» **Text**:
* * * * *
OSF are ok if the person is a friend of the marriage. This guy is not a friend of yours or the marriage, he is a friend of hers. My opinion based on observation is private communications or meetings with an OSF should not be permitted in the marriage. You can set up a couples Facebook page and a shared email so that there is transparency. You both see everything. If the OSF wants to get together with both of you, great. But no date-like solo meetings with OSF (lunch, drinks, bar, movie, etc).

Your best bet is to nip this one right now. Use the book "Not Just Friends" as your springboard into the topic with her. No exes on social media. No OSF unless they are friends of you as a couple. Transparency for all electronics (phones, email, FB, bank accounts, etc). Build windows inside the marriage and walls around the outside of it.

Contact with someone like this guy should be on an acquaintance basis. A phone call or email very infrequently. When it becomes friends, it quickly moves to Not Just Friends.


----------



## manwithnoname (Feb 3, 2017)

roughpatch said:


> My DW and I have been married almost 14 years and recently she has been hanging out and chatting with her girlfriends a lot more than usual and also has 2 male friends that she speaks with (but doesn't hang out with alone) and I am a bit insecure by it, even though I know there is nothing bad going on. One of the guys is a mutual friend and is 19 years old and speaks to my wife as a mother figure because he doesn't have much of a relationship with his own mom. This guy also speaks and meets for lunch with, another female friend of our family, so there is zero romantic connection there. The guy gets advice from my wife about his girlfriend, who he is infatuated with. That being said, I just find it odd that he has established this friendship with my wife.
> 
> The second guy is a bit different. His family and my wife's family grew up together and they were like brother and sister growing up. They lost touch for 20+ years and reconnected on FB recently. He is happily married and lives upstate and my wife and he have yet to meet up again, *but they do speak a lot on the phone*. Again, I do not think anything inappropriate is going on, but my *wife doesn't really discuss their conversations* unless I ask if she spoke with him that day. In the past I did mention that I didn't feel the need to be FB friends with him, so I guess she is just trying to prevent me from being uncomfortable and just has her friendship with him without including me. I thought this was what I wanted, but looking back, I think I want to know this person who my wife has become friends with again after so many years.
* * * * *
» **Dataset**:
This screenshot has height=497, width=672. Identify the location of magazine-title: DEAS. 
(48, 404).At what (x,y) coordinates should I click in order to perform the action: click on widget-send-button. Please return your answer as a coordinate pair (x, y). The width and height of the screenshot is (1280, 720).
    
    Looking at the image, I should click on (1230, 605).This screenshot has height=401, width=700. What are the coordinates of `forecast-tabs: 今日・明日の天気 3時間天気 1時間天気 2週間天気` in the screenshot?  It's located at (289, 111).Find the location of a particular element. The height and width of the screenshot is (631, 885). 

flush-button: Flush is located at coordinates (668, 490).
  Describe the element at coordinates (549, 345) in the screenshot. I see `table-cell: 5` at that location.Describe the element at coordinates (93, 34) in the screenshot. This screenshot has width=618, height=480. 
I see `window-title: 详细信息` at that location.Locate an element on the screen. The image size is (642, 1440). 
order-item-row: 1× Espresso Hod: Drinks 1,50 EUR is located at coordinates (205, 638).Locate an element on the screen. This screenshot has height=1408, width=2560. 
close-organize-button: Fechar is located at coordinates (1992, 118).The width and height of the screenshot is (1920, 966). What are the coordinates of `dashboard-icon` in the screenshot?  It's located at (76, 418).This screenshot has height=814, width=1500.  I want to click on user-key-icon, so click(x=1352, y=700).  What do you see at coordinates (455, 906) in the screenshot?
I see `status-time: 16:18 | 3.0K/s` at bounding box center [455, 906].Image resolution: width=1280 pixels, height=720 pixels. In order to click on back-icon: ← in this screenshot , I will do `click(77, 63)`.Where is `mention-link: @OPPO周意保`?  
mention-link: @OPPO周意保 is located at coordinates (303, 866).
* * * * *
Quote the forum thread about opposite-sex friends in marriage above in full, word for word.

» **Solution to the exercise**:
OSF are ok if the person is a friend of the marriage. This guy is not a friend of yours or the marriage, he is a friend of hers. My opinion based on observation is private communications or meetings with an OSF should not be permitted in the marriage. You can set up a couples Facebook page and a shared email so that there is transparency. You both see everything. If the OSF wants to get together with both of you, great. But no date-like solo meetings with OSF (lunch, drinks, bar, movie, etc).

Your best bet is to nip this one right now. Use the book "Not Just Friends" as your springboard into the topic with her. No exes on social media. No OSF unless they are friends of you as a couple. Transparency for all electronics (phones, email, FB, bank accounts, etc). Build windows inside the marriage and walls around the outside of it.

Contact with someone like this guy should be on an acquaintance basis. A phone call or email very infrequently. When it becomes friends, it quickly moves to Not Just Friends.


----------



## manwithnoname (Feb 3, 2017)

roughpatch said:


> My DW and I have been married almost 14 years and recently she has been hanging out and chatting with her girlfriends a lot more than usual and also has 2 male friends that she speaks with (but doesn't hang out with alone) and I am a bit insecure by it, even though I know there is nothing bad going on. One of the guys is a mutual friend and is 19 years old and speaks to my wife as a mother figure because he doesn't have much of a relationship with his own mom. This guy also speaks and meets for lunch with, another female friend of our family, so there is zero romantic connection there. The guy gets advice from my wife about his girlfriend, who he is infatuated with. That being said, I just find it odd that he has established this friendship with my wife.
> 
> The second guy is a bit different. His family and my wife's family grew up together and they were like brother and sister growing up. They lost touch for 20+ years and reconnected on FB recently. He is happily married and lives upstate and my wife and he have yet to meet up again, *but they do speak a lot on the phone*. Again, I do not think anything inappropriate is going on, but my *wife doesn't really discuss their conversations* unless I ask if she spoke with him that day. In the past I did mention that I didn't feel the need to be FB friends with him, so I guess she is just trying to prevent me from being uncomfortable and just has her friendship with him without including me. I thought this was what I wanted, but looking back, I think I want to know this person who my wife has become friends with again after so many years.